I've also been thinking about possible workarounds for this issue. As a first step, wouldn't it be enough to ensure that all 32-bit integer timestamps are unsigned rather than signed? That would buy us extra time until 2106 without changing the structure of any data formats. Because Plasma came into existence in the late 1990s, there should be no existing data that contains timestamps before 1970. Some timestamp fields already seem to be declared as unsigned 32-bit (though I haven't checked if they get implicitly cast back to signed elsewhere).

I'm of course thinking about long-term compatibility with existing servers, mainly Cyan's closed-source MOULa server, which I assume will never receive an update to support a new data format like this. Whereas if the field size stays the same and we only redefine the meaning of the values, all existing de-/serialization code will continue to work in principle. Whether this is safe of course depends on how much the server code looks at timestamps - if old code does a signed comparison of a pre-2038 and post-2038 timestamp, it will misbehave.

[zrax]

Yeah, that's certainly an option too... It means that any conversions to/from time_t will need to be handled carefully, and we'd probably still need to require that time_t is >= 64-bits for semantic compatibility. I don't know if the closed-source server code would ever get updated for either an unsigned timestamp or a protocol change, but I figured they have 12 years to either work on it or become obsolete ;).

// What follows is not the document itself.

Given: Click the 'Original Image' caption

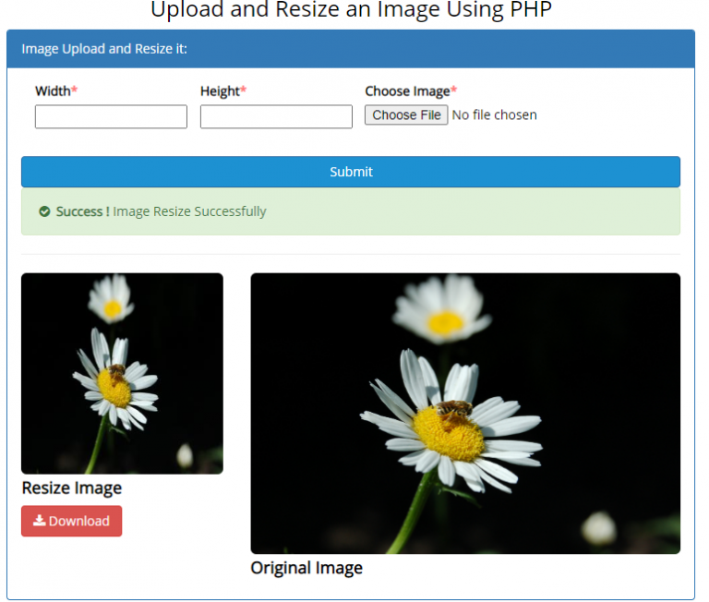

Either way, we should be consistent with either the extended 64-bit encoding or the unsigned 32-bit encoding wherever timestamps are serialized... What do others prefer?

[dgelessus]

I agree that it would be good to move to 64-bit timestamps internally as much as possible (then they can also remain signed if that's more convenient). I'm only worried about backwards-incompatible additions to external data formats, when there's an alternative that is "probably" safely backwards-compatible.